Agnes was born preterm to parents Shannon and Kim at 23+1 weeks gestation following a rupture of membranes at 19-weeks old.

“Agnes came to the RCH when she was one month old for closer observation because she had not passed meconium/stool. Arriving at the RCH was really intense and shocking for us to adjust to a new environment and way of doing things” Shannon and Kim said.

Soon after arriving, Agnes had emergency surgery on her bowel to form her first stoma. “It was an agonising wait for the procedure to be over as she was so small at the time of surgery.”

Just four days after this operation, Agnes underwent emergency surgery again in order to repair a perforation in the bowel and to form a new stoma.

“It was very impressive how quickly they were able to relocate all the theatre equipment to her room in the Butterfly ward. Everything was very intense at this time.

“She remained on a ventilator, including the jet ventilator, for eight weeks. It was a constant soundtrack of alarms with bradycardia (slow heart rate) and desaturation (low blood oxygen concentration).

“In this time especially, Arnie and Polly from the COCOON team empowered us to find ways to bond and connect with our daughter. We cuddled her often, learnt to read her cues, provided comfort during procedures, brought her own personal linen, read lots of books and were involved in her daily cares including her stoma changes. We learnt to be her voice and advocate for what she needed and didn’t need.”

Over the next few months, Agnes had three further procedures on her eyes, another bowel surgery to make the stoma she would come home with, countless blood tests and twice daily clexane injections.

“We worried again that we would lose her when she became severely septic and returned onto life support at 37-weeks, but she managed to pull through and return to her cheeky self.”

Agnes finally returned home at one month corrected age.

“Now, Agnes is 16-weeks corrected (as of 17 November 2022) and continues on home oxygen and nasogastric feeds while awaiting stoma reversal surgery. She is alert, giggles, loves toys, people, books and mirrors. She has regular therapies to monitor her development and multiple follow up appointments. She still loves getting out and about and our family can’t wait to spend more time at the beach as the weather warms up.

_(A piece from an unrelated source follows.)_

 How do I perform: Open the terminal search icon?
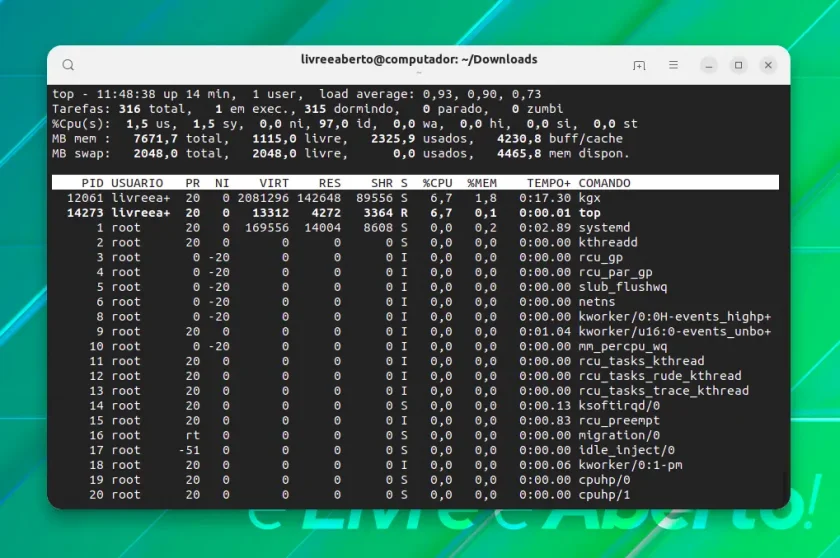[x=68, y=65]
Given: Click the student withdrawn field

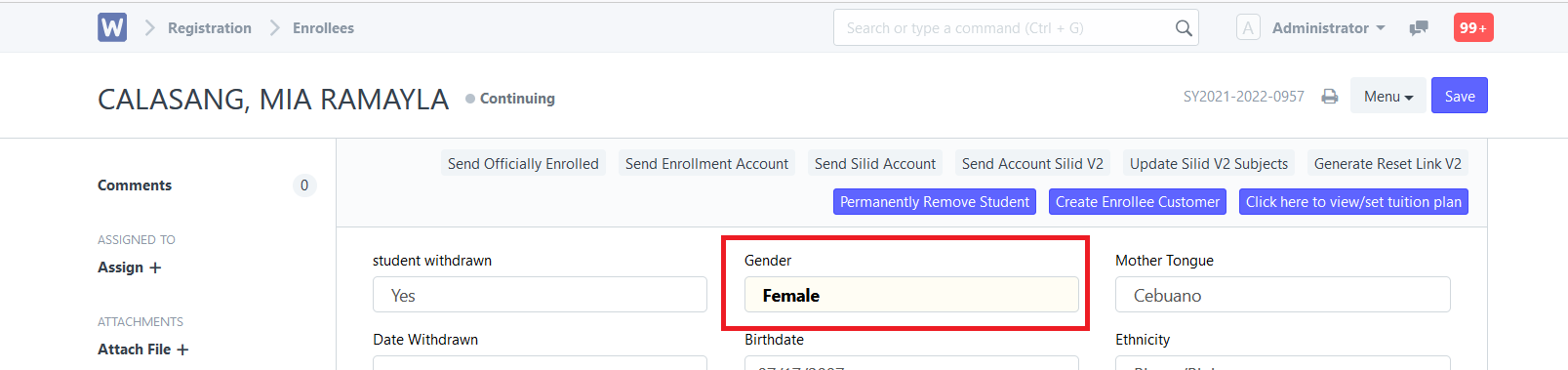Looking at the screenshot, I should (x=540, y=295).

“World Prematurity Day is an important time to reflect on this experience and what it has taken for Agnes to be where she is today.

“We are so thankful not only to the staff at the hospital, but also a wide network of friends and family who kept us going through five months of showing up every day and also finding ways to care for ourselves. Parents of premature babies experience unique trauma and anxiety, extending well beyond their time in the nursery.”

17 November marks World Prematurity Day, a day observed globally each year to raise awareness of preterm birth and the impact it has on families.